I went into Bill Cunningham New York knowing practically nothing about the eponymous Bill, nor the alien planet known as Fashion on which he inhabits.  To some degree, many of my prejudices about New York high society were quickly confirmed: a spoilt land where snobby socialites and nasal-voiced WASPs complain about the hors d’oeuvre at benefit galas, forever air-kissing. But sitting largely outside this pack is Bill, a humble eccentric who goes about as he has done for years – diligently photographing street fashion by day, and society parties at night, for his two columns in the New York Times, a toothy smile never far from his face.

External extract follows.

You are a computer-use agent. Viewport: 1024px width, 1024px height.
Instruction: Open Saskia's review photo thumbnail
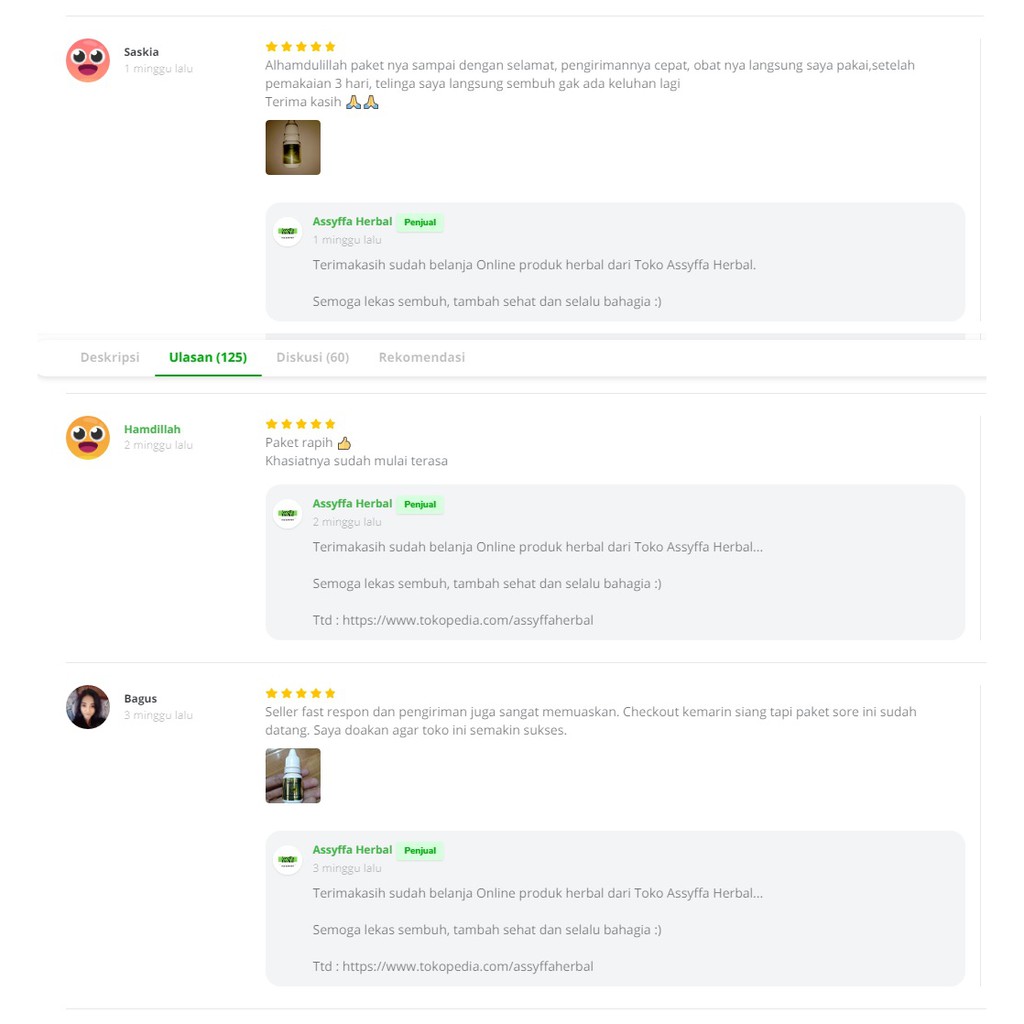(x=293, y=147)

Even in his ninth decade, Bill’s workload remains relentless. Fashion’s great and good speak of him in reverent tones (“we all get dressed for Bill” says Vogue‘s Anna Wintour, nasally). At Paris fashion week he’s ushered past a queue because one dogsbody designates him “the most important person on the planet”. To see such high esteem for a sweet old man makes Bill Cunningham New York utterly joyous to watch, even for fashion luddites like me.

The Avengers

Marvel’s dream team has lost none of its muster or bluster in the journey from the big screen to the small – it is still, unquestionably, the most entertaining two-and-a-bit hours Hollywood has conjured up all year, standing tall against plenty of other years, too. Joss Whedon’s sparkling confidence is spellbinding. How the hell did the guy behind Dr Horrible’s Sing-A-Long Blog summon the masterful dexterity to give so many swaggering super-egos an equal footing on a humongous stage? With a billion in the bank and universal acclaim, giving Whedon the gig will go down as one of Marvel’s smartest moves.

Yes, it is hardly the most unique of plots, and yes, it goes a little saggy in the middle, but what elevates The Avengers above all other cinematic superhero jaunts is its infectious, bubbling sense of fun. Nowhere is that better embodied than in the undulating green muscles of the Hulk, who smashes up New York City, and its alien invaders, with the glee of an sugar-intoxicated 8-year-old in a jungle gym, and we all find ourselves dizzy from the fun fumes. This is what comic books were supposed to look like on screen.